Secondo l’antropologo Kirk Huffman che studia queste tribù dagli anni Settanta, il consorte di Elisabetta II è considerato una sorta di ‘depositario’ “dello spirito potente e divino che si ritiene viva fra le loro montagne”: ora che Filippo è morto, questo cercherà un nuovo corpo dove reincarnarsi. Ci saranno allora danze, processioni e verranno allestiti altari in memoria del principe Filippo, attorno ai quali con tutta probabilità gli uomini si raduneranno a bere kava, una bevanda a base di estratto di radice della pianta del kava che cresce sull’isola. Il periodo di lutto poi culminerà in un “grande raduno” secondo il giornalista di base a Vanuatu, Dan McGarry, prevedibilmente con un ricco banchetto a base di maiale.

Per mezzo secolo il movimento di devozione per il duca di Edimburgo ha fatto proseliti sull’isola, arrivando a contare picchi di migliaia di seguaci. La convinzione era che fosse uno di loro ed incarnasse lo spirito di Tanna nel portare pace e prosperità all’isola, una facoltà quasi divina che Filippo era arrivato a detenere avendo sposato “una donna potente”.

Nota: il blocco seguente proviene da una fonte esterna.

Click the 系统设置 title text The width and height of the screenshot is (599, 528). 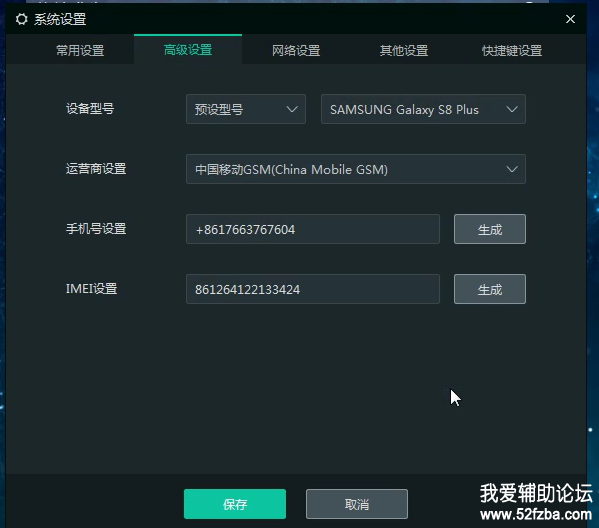coord(60,19)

Kirk Huffman, considerato un’autorità all’interno del ‘Movimento per il Principe Filippo‘, ha spiegato inoltre che, dopo l’ultimo saluto a Filippo con “balli e canti cerimoniali”, gli isolani potrebbero continuare a venerare allo stesso modo il principe Carlo, primogenito di Filippo, che ha visitato Vanuatu nel 2018. Lì, durante un tour delle isole note un tempo come Nuove Ebridi, l’erede al trono britannico ha incontrato Jimmy Joseph, capo del villaggio di Yoahnanen.
Joseph in quella occasione consegnò a Carlo un bastone da passeggio, ‘‘un dono per il padre creato dalle mani dei membri del ‘Movimento per il Principe Filippo’, per ricordargli di quelli che erano ancora in vita. Il principe Carlo disse che lo avrebbe consegnato personalmente” al duca di Edimburgo.